**TO DO:** In the article below about the Butler steelworkers' rally, quote everything from "BUTLER, Pa. –" down to "unsafe working conditions.".

**TEXT SEGMENT:**
· · ·
BUTLER, Pa. – In the shadow of the county’s civil war memorial, 2,000 steelworkers, their families and supporters, rallied Veterans Day demanding an end to AKSteel Corporation’s firing, harassment and unsafe working conditions.

The Butler Armco Independent Union (BAIU), representing 1,700 workers at the mill, organized the rally as the first step in a campaign to bring deteriorating conditions in the mill to the public’s attention. Founded in 1933, the BAIU is not affiliated with the United Steelworkers of America, nor any other national union, but has been working with the Butler County AFL-CIO.

Three years ago, Armco and Kawasaki steel corporations merged to form AKSteel. The first act of the new management was to lock out 650 steelworkers, members of USWA Local 169, in Mansfield, Ohio, bring in scabs, sue the USWA, conduct a mass media propaganda campaign, and try to break the union. Members of Local 169 are still on the picket lines, fighting back. They had had a contract with Armco for decades.
· · ·
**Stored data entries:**
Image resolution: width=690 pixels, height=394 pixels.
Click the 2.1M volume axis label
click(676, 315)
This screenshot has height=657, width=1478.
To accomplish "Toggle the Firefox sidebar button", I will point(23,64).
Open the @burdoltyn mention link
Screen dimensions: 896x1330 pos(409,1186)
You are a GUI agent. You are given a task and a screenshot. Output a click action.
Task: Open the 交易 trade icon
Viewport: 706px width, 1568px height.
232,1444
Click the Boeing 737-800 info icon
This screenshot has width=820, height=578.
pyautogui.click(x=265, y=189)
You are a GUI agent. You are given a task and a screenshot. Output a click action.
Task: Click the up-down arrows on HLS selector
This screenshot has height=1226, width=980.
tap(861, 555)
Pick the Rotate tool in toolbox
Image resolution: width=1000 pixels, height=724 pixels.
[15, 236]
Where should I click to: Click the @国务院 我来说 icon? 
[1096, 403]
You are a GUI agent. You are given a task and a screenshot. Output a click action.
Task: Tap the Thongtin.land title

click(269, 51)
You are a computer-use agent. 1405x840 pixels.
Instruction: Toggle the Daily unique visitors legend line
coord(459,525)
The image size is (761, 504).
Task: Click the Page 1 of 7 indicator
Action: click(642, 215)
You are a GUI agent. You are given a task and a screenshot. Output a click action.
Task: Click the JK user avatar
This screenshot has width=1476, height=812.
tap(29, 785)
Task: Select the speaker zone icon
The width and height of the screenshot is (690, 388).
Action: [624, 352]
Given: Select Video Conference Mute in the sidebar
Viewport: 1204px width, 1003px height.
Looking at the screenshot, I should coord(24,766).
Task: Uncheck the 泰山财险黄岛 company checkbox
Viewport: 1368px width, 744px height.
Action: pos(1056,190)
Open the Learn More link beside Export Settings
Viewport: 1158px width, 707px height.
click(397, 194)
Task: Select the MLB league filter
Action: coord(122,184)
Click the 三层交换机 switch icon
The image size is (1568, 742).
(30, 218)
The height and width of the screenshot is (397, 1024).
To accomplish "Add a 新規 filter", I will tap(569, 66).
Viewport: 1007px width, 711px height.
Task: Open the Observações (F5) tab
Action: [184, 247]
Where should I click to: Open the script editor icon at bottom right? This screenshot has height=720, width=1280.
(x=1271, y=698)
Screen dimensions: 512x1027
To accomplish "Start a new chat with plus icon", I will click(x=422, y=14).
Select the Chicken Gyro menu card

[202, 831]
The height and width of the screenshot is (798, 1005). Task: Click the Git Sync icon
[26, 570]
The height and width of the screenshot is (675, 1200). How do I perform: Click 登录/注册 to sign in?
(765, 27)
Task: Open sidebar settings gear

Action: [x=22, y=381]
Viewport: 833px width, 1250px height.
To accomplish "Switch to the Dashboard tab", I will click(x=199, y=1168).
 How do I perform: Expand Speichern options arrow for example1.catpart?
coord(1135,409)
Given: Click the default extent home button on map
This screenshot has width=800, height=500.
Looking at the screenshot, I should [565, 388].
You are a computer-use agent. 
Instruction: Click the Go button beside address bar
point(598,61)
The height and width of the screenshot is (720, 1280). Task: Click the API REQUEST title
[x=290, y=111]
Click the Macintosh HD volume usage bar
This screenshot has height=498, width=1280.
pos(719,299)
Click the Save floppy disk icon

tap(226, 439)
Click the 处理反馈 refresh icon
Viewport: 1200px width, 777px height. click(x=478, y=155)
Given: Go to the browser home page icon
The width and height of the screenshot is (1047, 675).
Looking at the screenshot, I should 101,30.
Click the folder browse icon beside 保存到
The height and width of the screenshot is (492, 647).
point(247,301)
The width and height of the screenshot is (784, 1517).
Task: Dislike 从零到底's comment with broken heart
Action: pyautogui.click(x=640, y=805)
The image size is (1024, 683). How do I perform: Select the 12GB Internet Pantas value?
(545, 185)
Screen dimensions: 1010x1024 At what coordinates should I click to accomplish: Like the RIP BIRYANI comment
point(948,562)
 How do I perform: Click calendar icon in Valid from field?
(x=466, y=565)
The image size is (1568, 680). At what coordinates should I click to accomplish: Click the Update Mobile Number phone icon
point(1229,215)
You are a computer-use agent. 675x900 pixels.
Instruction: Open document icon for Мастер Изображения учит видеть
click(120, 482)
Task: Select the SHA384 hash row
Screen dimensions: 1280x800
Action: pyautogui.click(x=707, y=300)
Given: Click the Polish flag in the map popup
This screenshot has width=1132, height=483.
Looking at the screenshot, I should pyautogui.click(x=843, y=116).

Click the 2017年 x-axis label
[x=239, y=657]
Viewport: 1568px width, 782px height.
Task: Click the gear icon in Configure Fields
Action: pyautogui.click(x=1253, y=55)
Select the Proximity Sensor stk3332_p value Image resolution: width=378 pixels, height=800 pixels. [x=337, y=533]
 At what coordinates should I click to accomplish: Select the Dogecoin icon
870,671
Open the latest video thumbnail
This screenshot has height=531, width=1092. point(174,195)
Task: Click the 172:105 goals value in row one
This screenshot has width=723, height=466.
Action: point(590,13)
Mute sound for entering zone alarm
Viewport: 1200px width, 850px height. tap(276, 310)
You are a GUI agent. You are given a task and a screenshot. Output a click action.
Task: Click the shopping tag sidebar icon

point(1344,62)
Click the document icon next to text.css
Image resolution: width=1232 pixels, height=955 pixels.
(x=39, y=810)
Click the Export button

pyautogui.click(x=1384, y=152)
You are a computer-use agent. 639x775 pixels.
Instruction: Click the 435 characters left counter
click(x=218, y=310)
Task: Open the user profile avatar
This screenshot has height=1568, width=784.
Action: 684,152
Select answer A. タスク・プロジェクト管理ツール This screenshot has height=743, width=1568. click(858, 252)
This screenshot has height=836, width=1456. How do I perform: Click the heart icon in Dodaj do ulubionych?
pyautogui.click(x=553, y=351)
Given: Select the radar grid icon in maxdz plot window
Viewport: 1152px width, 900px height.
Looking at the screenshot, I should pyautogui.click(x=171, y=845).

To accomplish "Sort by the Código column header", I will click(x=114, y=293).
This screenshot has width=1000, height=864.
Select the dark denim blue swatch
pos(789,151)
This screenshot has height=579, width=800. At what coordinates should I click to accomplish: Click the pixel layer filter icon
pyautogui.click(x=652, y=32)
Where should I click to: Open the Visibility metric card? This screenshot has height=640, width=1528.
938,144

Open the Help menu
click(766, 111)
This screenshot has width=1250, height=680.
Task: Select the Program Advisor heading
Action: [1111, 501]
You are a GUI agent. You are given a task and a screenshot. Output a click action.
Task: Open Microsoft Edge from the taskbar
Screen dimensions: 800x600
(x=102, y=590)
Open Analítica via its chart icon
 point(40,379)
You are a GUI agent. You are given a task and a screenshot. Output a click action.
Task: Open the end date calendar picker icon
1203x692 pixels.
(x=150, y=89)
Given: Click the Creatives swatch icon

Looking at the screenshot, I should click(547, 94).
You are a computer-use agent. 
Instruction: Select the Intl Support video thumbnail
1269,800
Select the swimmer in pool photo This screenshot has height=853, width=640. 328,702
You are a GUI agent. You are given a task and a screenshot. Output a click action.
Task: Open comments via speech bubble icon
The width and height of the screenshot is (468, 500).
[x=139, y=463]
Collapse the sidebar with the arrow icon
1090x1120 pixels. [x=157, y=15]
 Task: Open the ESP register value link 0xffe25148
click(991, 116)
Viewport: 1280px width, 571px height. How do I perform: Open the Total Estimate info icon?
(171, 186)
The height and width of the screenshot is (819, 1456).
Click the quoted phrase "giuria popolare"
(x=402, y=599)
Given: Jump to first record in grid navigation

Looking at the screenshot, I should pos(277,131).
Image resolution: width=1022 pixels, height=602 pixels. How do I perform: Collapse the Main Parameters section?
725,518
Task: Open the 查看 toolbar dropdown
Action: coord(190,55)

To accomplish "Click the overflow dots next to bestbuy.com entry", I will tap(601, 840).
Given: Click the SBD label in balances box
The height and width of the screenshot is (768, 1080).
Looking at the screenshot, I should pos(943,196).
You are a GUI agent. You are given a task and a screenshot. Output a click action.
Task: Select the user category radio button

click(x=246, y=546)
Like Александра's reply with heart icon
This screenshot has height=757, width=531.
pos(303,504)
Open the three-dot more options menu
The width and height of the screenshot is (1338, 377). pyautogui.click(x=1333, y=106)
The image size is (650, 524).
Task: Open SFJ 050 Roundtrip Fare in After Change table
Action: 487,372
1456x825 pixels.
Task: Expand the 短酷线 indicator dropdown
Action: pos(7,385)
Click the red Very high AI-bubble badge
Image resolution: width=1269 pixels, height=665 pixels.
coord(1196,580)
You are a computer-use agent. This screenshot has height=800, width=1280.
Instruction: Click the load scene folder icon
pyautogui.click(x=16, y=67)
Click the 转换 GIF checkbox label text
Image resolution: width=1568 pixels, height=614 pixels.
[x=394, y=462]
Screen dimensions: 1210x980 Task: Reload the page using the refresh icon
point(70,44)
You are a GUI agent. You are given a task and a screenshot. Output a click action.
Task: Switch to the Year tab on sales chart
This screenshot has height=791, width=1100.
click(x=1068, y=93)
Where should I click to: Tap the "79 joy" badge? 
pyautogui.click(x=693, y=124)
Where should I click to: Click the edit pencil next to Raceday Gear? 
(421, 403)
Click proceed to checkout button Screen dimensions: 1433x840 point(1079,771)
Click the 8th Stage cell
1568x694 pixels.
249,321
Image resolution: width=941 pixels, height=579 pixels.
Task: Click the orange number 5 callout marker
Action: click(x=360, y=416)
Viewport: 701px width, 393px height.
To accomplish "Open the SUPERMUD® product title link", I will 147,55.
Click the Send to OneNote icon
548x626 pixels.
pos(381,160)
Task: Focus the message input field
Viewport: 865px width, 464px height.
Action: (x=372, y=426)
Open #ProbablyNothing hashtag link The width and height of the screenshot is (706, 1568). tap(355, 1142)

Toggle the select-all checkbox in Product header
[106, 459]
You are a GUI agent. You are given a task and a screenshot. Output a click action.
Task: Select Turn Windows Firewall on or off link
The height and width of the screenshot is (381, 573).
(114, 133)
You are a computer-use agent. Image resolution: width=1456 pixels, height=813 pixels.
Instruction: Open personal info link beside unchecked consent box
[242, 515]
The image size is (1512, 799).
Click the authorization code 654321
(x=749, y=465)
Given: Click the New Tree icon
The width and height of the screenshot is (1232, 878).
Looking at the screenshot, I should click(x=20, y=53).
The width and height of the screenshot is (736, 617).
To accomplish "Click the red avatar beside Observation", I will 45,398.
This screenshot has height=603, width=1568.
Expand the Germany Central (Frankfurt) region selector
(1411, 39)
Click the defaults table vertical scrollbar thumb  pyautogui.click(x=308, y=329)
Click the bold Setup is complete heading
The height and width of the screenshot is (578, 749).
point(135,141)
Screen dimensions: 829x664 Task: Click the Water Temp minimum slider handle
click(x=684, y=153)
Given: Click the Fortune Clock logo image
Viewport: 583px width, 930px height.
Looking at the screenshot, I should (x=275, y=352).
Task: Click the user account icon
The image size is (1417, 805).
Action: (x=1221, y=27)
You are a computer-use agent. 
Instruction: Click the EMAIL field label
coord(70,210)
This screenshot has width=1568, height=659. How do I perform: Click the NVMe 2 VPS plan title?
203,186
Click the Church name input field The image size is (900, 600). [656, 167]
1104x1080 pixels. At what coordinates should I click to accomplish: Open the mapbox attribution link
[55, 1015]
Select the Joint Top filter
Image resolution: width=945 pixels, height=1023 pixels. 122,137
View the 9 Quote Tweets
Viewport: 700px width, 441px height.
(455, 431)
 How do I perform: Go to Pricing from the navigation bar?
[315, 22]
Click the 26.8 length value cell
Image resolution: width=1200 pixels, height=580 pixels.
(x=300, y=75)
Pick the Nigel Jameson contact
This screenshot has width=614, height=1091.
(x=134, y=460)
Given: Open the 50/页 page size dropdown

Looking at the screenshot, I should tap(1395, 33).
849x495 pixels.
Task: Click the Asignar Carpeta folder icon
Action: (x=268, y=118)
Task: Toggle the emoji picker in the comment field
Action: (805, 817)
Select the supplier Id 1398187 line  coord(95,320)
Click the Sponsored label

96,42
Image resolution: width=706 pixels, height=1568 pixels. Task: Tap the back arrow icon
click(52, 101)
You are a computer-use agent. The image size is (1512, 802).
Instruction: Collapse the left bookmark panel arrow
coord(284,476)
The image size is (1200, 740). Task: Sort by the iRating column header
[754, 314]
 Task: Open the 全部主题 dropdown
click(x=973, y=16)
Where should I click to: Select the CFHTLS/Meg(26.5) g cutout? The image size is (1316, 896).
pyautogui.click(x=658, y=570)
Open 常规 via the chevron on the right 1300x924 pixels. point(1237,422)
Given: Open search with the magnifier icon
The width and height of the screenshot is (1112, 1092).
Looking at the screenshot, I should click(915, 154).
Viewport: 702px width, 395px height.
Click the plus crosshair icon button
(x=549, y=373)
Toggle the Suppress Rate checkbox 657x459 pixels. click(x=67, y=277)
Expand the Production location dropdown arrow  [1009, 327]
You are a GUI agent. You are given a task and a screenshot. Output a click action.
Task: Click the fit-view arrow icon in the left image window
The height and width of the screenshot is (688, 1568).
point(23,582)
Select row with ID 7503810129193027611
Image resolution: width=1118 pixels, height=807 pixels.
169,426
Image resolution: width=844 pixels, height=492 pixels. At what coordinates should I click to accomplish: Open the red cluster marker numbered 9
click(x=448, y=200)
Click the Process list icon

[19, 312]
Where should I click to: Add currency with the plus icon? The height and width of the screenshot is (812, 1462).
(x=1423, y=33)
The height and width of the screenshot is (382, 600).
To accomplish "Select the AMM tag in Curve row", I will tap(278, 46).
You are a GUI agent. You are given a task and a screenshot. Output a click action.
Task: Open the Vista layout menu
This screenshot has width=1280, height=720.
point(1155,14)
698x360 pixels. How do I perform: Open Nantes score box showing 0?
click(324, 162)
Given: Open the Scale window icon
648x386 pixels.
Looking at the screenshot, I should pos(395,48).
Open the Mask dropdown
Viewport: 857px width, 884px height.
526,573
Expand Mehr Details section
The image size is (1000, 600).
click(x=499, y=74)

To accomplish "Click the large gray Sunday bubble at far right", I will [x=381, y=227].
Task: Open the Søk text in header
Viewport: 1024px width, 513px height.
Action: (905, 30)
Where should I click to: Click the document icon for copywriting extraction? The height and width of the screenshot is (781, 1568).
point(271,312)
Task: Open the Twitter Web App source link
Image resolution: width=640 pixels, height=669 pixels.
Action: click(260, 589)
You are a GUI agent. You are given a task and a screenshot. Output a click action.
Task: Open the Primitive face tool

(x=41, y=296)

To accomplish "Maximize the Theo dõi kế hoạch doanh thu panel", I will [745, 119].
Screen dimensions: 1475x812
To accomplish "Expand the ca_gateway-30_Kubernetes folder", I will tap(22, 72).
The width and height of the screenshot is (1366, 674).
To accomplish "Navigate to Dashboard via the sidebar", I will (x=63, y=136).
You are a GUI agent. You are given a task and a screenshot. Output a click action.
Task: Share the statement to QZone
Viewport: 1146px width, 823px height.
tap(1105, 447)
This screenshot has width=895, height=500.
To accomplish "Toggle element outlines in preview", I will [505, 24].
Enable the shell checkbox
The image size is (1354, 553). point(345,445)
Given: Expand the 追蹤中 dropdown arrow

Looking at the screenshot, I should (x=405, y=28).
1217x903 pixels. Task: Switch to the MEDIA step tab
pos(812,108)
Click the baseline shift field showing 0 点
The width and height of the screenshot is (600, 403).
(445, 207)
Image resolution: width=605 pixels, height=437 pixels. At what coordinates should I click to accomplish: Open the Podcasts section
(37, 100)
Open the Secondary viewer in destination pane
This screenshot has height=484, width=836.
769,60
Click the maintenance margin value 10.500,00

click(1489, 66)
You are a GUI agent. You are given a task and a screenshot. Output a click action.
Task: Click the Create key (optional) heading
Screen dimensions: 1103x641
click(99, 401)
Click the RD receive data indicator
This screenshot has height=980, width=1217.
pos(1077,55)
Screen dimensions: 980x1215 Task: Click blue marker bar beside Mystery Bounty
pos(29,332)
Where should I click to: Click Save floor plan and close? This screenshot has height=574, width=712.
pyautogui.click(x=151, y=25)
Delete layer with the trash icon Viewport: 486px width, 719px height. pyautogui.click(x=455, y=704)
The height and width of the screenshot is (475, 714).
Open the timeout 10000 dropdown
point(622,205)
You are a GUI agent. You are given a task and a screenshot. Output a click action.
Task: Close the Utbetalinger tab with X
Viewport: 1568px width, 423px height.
· · ·
**YOUR SOLUTION:**
BUTLER, Pa. – In the shadow of the county’s civil war memorial, 2,000 steelworkers, their families and supporters, rallied Veterans Day demanding an end to AKSteel Corporation’s firing, harassment and unsafe working conditions.